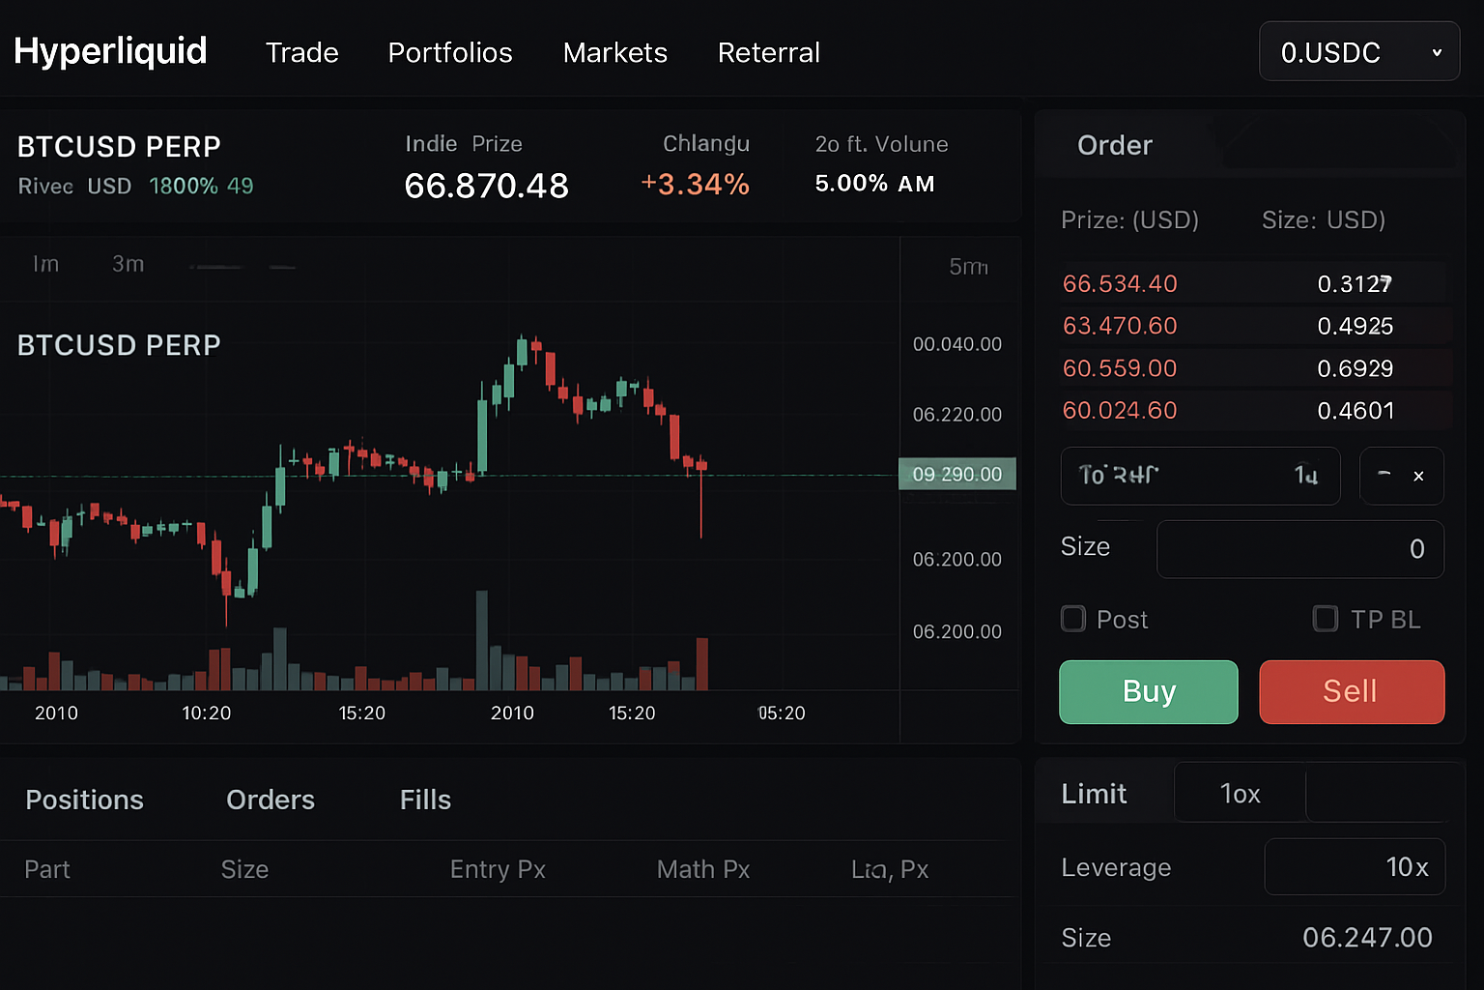The height and width of the screenshot is (990, 1484).
Task: Click the Size input field in the order panel
Action: coord(1299,548)
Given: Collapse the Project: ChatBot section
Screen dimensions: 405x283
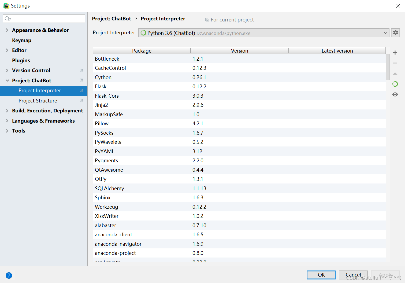Looking at the screenshot, I should tap(7, 80).
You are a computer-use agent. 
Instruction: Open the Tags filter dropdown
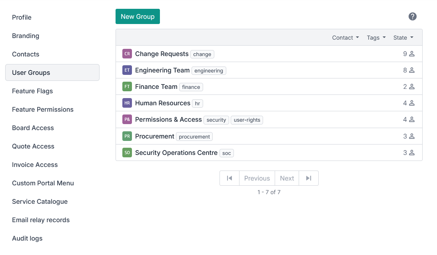[376, 38]
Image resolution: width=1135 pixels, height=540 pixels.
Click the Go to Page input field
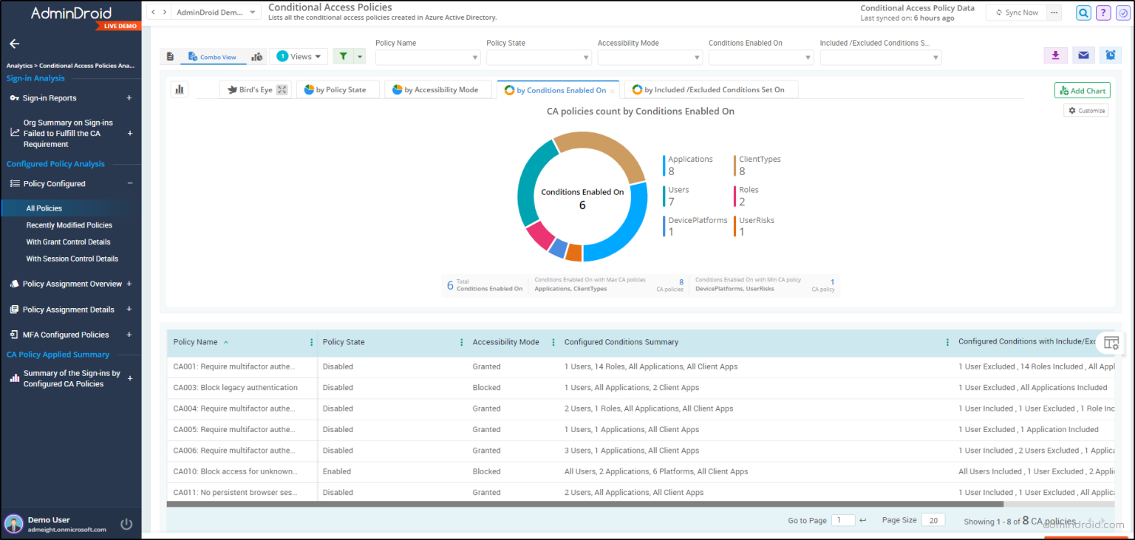tap(842, 520)
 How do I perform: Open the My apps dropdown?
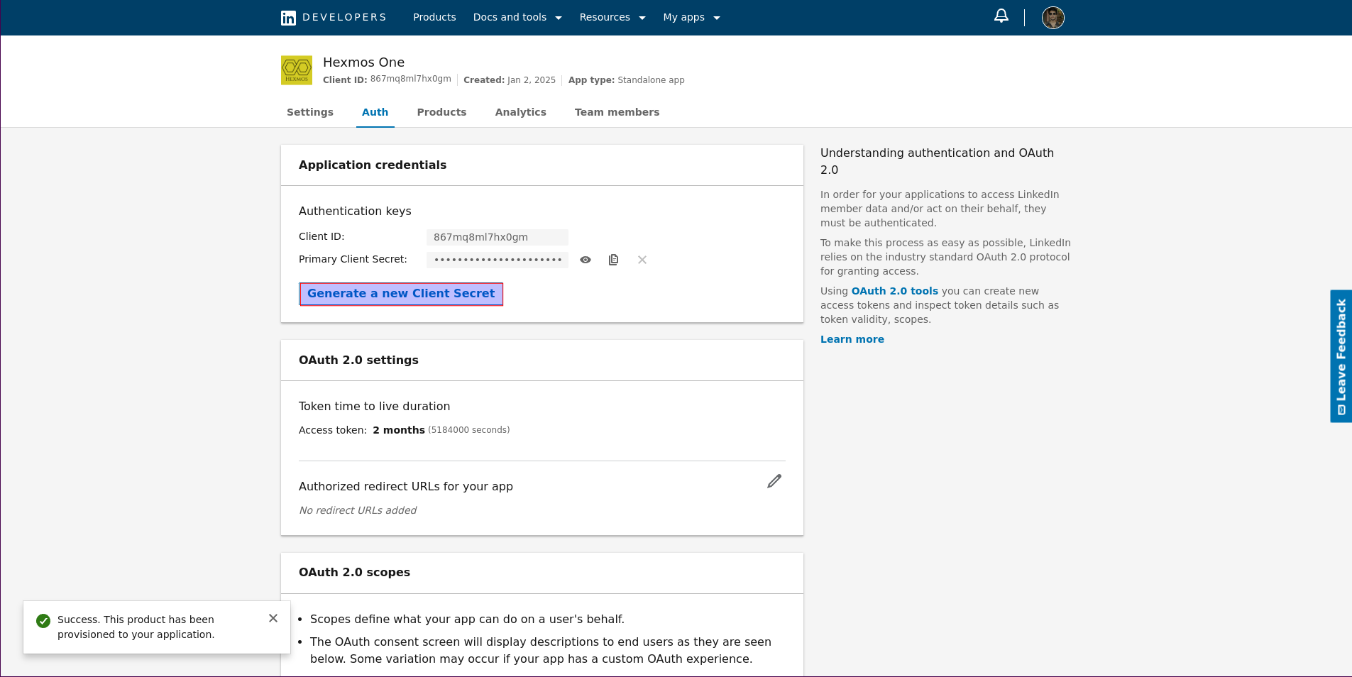point(691,18)
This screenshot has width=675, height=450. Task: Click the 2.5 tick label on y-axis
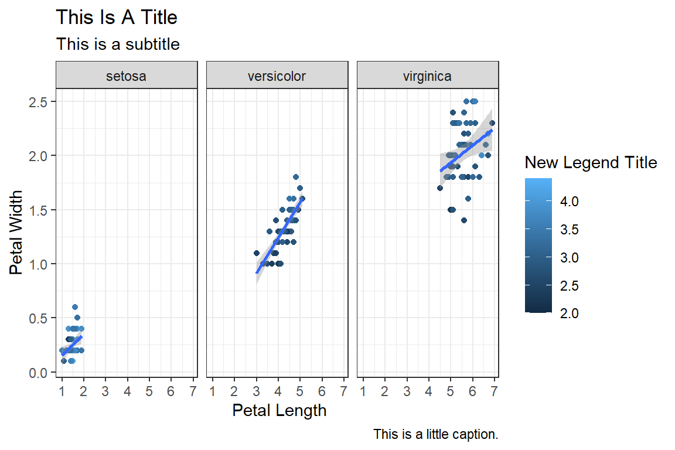click(x=39, y=102)
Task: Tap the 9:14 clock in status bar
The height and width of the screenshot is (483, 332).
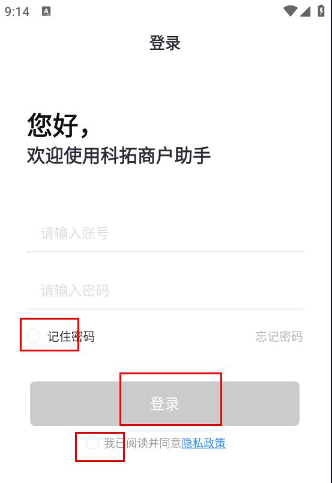Action: [x=17, y=11]
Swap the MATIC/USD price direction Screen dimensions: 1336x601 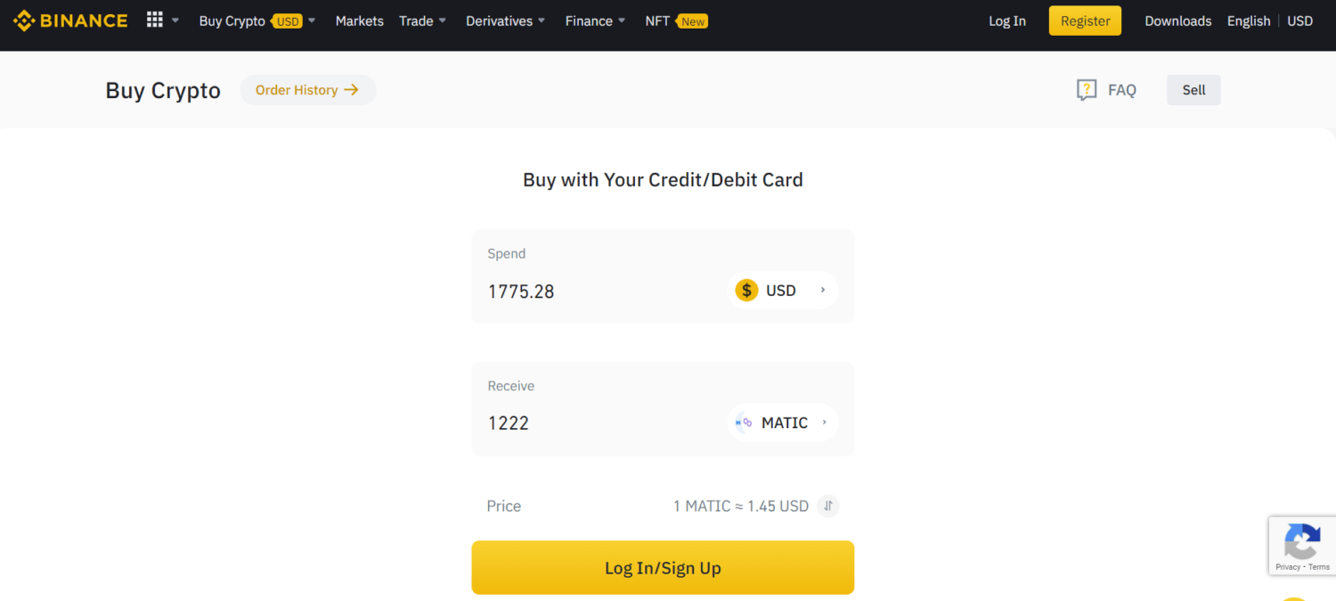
════════════════════
Exact copy, pictures excluded: from the line with "Given: Collapse the Project: ChatBot section" up to and including the line with "Image resolution: width=1135" in the data above.

◆ **RESPONSE BOX**:
Given: Collapse the Project: ChatBot section
Screen dimensions: 405x283
Looking at the screenshot, I should tap(7, 80).
You are a computer-use agent. 
Instruction: Open the Tags filter dropdown
[376, 38]
Image resolution: width=1135 pixels, height=540 pixels.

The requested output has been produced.